Pekerjaan yang Diminta:
1. Tuliskan tanpa perubahan bagian teks tentang pemadaman listrik, mulai dari "Begitulah yang aku" dan berakhir pada "masjidnya memakai genset.".
2. Menurut teks tentang pemadaman listrik, berapa sisa daya baterai hp penulis sejak bangun tidur?

Teks:

Begitulah yang aku pikirkan dalam
dua hari ini. Mati listrik yang cukup lama dalam sejarah tinggal di kota. Hampir
semua kegiatan yang berhubungan dengan elektronik lumpuh total. Tidak ada suara
kebisingan kereta, tidak ada suara defeat or victory, ataupun musik yang biasanya terdengar dari
kamar sebelah. Walaupun ada beberapa suara musik dari tetangga RT yang sedang
asik merayakan lomba 17 an dan juga suara adzan yang masjidnya memakai genset.
Dunia hari itu gelap, dengan hembusan angin yang tidak seperti biasanya. Kekhawatiran mulai muncul mengapa mati
listriknya begitu lama? Apakah ada bencana atau ada sabotase yang dilakukan
oleh beberapa orang? Aku tidak bisa mencari informasi terkait hal ini. Tidak
ada sinyal, begitu juga hp ku yang dari bangun tidur sudah tinggal 20 % hingga
akhirnya tidak ada aliran listrik
.

Bahan yang Disediakan:
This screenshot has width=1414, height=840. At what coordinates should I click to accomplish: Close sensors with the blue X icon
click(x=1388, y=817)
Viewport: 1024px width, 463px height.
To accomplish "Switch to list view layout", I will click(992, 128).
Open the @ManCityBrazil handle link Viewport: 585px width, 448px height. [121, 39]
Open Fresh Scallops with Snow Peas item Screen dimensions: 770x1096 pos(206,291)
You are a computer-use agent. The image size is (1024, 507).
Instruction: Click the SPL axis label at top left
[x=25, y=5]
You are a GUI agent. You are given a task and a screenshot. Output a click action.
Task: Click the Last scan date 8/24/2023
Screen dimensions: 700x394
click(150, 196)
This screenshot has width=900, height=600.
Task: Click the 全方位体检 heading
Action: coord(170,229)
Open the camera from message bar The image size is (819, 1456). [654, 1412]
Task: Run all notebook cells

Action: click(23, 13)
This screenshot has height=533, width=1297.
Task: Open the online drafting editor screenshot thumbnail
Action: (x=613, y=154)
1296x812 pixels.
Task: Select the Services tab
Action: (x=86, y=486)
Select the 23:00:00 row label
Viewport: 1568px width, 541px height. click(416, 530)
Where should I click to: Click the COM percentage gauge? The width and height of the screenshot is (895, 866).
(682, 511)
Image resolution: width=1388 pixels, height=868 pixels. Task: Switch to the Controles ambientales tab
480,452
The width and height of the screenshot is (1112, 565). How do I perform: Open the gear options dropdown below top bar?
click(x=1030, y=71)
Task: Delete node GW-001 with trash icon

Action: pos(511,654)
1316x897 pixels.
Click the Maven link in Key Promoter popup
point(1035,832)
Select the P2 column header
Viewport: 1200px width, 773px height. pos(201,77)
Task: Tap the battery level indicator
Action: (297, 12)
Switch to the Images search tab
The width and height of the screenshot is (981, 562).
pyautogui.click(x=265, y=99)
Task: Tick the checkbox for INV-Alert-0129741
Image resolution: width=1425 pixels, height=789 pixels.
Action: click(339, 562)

Kumpulan Jawaban:
1.
Begitulah yang aku pikirkan dalam
dua hari ini. Mati listrik yang cukup lama dalam sejarah tinggal di kota. Hampir
semua kegiatan yang berhubungan dengan elektronik lumpuh total. Tidak ada suara
kebisingan kereta, tidak ada suara defeat or victory, ataupun musik yang biasanya terdengar dari
kamar sebelah. Walaupun ada beberapa suara musik dari tetangga RT yang sedang
asik merayakan lomba 17 an dan juga suara adzan yang masjidnya memakai genset.

2. Tinggal 20 %.